The span to be transcribed begins with the line that contains "518x1288 pixels. How" and ends with the last line of the listing; copy it exactly and include nothing else.
----
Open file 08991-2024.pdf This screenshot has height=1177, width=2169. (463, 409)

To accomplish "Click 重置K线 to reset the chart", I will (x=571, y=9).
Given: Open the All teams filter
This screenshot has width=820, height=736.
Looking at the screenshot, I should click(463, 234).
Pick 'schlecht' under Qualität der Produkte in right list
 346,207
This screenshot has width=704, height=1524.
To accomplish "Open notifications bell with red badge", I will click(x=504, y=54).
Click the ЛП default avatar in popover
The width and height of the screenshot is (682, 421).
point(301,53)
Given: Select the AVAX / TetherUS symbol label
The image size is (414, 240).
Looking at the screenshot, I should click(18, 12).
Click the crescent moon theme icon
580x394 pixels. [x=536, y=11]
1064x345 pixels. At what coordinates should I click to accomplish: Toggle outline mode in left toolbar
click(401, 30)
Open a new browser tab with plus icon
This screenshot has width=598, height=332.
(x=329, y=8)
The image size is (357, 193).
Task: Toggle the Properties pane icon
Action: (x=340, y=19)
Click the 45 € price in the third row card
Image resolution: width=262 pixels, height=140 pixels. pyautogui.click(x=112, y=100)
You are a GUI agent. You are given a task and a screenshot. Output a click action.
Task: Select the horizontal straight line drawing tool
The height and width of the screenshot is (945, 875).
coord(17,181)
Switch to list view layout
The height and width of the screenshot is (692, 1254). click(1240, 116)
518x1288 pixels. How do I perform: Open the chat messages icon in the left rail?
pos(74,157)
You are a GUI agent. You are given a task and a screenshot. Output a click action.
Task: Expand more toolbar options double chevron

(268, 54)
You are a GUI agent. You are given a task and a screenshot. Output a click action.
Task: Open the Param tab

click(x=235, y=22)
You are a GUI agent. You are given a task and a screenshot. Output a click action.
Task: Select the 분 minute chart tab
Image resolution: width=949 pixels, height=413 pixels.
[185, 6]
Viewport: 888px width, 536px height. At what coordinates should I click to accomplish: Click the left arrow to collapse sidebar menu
----
#### [Answer to this problem]
518x1288 pixels. How do I perform: Open the chat messages icon in the left rail?
pos(74,157)
You are a GUI agent. You are given a task and a screenshot. Output a click action.
Task: Expand more toolbar options double chevron

(268, 54)
You are a GUI agent. You are given a task and a screenshot. Output a click action.
Task: Open the Param tab

click(x=235, y=22)
You are a GUI agent. You are given a task and a screenshot. Output a click action.
Task: Select the 분 minute chart tab
Image resolution: width=949 pixels, height=413 pixels.
[185, 6]
Viewport: 888px width, 536px height. At what coordinates should I click to accomplish: Click the left arrow to collapse sidebar menu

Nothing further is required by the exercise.